» **The problem**: Look below for the line that has "You are a computer-use agent. 690x333 pixels.". Set down the lines from there through the line that has "View the Diaz", exactly as written.

» **Data to use**:
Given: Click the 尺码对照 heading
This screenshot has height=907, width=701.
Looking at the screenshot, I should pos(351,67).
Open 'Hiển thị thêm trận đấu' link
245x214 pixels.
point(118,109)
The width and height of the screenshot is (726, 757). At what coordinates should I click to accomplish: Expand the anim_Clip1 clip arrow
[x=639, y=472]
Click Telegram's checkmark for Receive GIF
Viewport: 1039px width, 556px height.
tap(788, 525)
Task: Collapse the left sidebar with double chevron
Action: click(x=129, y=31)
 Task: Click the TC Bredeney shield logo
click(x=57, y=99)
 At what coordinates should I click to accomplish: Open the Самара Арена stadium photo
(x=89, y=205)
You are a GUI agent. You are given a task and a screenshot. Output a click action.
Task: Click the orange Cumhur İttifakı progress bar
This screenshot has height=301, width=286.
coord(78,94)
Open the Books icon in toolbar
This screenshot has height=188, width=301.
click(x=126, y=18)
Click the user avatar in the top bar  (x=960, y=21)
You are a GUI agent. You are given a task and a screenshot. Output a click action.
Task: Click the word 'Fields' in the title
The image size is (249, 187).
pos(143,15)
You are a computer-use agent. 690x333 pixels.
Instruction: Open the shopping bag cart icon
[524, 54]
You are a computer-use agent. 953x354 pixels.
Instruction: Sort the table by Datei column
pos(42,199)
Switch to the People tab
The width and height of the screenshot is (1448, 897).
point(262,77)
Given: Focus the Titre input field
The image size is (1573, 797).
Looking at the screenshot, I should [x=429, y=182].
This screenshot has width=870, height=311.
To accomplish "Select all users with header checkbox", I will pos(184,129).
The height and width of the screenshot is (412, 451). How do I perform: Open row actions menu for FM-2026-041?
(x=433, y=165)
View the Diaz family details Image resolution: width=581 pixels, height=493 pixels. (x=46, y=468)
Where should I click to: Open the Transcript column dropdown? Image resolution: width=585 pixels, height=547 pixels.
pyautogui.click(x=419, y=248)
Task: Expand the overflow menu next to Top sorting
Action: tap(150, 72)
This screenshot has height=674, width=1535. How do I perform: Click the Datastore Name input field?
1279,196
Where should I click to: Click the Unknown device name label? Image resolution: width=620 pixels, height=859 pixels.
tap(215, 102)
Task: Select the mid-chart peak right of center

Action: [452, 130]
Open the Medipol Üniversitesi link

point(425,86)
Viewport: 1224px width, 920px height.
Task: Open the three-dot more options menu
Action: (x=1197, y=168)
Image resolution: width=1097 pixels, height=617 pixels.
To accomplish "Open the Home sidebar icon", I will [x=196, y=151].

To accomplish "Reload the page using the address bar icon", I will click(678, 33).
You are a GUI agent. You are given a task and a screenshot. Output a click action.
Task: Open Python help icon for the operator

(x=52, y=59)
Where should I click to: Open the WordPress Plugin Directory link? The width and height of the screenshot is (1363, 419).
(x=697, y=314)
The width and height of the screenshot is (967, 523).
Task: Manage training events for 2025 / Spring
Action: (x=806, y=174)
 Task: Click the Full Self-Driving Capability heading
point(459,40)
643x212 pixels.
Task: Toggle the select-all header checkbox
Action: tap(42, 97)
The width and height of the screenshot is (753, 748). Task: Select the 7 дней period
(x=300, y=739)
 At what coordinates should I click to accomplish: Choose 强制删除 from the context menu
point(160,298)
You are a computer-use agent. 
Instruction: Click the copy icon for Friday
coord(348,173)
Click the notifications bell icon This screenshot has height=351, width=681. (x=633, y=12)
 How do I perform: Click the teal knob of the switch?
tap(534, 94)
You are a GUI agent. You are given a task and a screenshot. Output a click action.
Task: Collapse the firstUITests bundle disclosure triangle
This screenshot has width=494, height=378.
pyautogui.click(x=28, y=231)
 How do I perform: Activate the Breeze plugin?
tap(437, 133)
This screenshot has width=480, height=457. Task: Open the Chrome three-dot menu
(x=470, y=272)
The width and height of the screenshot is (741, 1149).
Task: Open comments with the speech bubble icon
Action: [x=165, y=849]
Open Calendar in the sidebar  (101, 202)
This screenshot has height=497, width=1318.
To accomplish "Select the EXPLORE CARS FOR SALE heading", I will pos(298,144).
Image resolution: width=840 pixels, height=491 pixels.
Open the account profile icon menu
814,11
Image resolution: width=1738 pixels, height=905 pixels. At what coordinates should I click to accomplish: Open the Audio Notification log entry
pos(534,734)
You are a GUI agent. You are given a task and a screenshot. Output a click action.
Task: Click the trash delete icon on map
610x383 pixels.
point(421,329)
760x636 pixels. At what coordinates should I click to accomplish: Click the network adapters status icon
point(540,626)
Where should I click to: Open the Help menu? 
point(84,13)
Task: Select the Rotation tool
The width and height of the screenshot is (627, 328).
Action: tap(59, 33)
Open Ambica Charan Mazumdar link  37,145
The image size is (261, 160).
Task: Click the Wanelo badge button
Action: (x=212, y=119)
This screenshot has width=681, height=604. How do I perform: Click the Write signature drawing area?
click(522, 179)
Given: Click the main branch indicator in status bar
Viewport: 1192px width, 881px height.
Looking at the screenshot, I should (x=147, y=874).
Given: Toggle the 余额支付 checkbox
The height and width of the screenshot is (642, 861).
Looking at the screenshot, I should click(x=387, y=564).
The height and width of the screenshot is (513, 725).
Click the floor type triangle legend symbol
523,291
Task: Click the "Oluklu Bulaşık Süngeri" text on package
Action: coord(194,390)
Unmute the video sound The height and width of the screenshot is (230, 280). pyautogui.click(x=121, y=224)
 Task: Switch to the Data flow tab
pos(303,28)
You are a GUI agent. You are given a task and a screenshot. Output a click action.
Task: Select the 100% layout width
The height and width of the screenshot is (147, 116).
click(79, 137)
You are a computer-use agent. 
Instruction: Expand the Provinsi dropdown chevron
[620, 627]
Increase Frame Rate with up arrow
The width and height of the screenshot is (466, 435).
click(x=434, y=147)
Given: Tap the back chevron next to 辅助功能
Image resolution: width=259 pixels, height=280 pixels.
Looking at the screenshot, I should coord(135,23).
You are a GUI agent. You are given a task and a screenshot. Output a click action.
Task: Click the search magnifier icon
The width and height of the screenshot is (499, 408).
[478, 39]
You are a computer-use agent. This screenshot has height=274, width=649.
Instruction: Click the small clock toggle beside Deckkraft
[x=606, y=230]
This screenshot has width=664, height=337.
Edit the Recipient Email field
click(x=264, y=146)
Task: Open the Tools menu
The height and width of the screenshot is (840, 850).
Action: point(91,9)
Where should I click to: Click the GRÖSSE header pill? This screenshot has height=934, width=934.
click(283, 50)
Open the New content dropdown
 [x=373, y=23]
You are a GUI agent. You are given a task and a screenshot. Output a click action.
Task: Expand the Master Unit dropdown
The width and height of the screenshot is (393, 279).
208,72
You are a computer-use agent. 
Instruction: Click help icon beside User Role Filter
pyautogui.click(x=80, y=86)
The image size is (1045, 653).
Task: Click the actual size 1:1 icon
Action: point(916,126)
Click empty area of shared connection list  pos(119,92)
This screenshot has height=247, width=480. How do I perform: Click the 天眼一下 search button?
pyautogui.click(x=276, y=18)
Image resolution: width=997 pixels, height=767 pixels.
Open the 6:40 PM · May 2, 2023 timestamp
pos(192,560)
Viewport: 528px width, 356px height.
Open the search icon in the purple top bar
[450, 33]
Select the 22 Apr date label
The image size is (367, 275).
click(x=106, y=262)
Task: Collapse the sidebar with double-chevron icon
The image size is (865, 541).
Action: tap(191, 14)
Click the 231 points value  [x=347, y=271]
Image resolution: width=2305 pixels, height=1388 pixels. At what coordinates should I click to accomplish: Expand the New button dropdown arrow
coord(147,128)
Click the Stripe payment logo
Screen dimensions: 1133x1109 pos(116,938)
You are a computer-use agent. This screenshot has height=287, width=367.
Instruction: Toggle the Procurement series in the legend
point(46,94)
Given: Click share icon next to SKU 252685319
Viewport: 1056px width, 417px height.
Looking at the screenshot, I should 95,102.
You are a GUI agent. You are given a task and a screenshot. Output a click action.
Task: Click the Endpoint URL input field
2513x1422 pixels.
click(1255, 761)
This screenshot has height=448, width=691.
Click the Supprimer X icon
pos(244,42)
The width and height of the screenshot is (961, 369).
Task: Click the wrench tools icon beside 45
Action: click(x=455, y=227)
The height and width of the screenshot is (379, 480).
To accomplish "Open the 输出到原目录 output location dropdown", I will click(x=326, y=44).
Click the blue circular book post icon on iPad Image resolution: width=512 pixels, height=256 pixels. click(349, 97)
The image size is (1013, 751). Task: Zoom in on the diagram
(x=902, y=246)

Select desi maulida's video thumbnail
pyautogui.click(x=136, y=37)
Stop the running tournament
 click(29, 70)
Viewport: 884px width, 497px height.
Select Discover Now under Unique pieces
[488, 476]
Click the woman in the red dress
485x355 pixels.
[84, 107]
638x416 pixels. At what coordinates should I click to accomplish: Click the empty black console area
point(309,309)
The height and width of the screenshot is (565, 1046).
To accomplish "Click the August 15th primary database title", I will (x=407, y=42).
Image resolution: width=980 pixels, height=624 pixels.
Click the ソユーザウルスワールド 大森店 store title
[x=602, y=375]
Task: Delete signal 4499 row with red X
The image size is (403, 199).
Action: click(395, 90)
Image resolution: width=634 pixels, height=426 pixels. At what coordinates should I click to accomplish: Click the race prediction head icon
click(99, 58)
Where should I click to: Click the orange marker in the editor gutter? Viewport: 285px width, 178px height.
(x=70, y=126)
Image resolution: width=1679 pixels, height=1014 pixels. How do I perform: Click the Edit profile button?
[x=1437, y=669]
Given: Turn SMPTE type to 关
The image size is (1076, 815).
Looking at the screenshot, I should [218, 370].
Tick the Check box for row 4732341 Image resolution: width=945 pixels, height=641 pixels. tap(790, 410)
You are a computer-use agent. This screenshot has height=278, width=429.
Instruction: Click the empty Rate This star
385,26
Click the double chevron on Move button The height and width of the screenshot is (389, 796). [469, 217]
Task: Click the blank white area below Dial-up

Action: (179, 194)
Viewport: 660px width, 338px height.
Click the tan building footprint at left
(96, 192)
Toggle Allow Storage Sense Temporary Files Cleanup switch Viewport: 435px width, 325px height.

» **Task answer**:
You are a computer-use agent. 690x333 pixels.
Instruction: Open the shopping bag cart icon
[524, 54]
You are a computer-use agent. 953x354 pixels.
Instruction: Sort the table by Datei column
pos(42,199)
Switch to the People tab
The width and height of the screenshot is (1448, 897).
point(262,77)
Given: Focus the Titre input field
The image size is (1573, 797).
Looking at the screenshot, I should [x=429, y=182].
This screenshot has width=870, height=311.
To accomplish "Select all users with header checkbox", I will pos(184,129).
The height and width of the screenshot is (412, 451). How do I perform: Open row actions menu for FM-2026-041?
(x=433, y=165)
View the Diaz family details Image resolution: width=581 pixels, height=493 pixels. (x=46, y=468)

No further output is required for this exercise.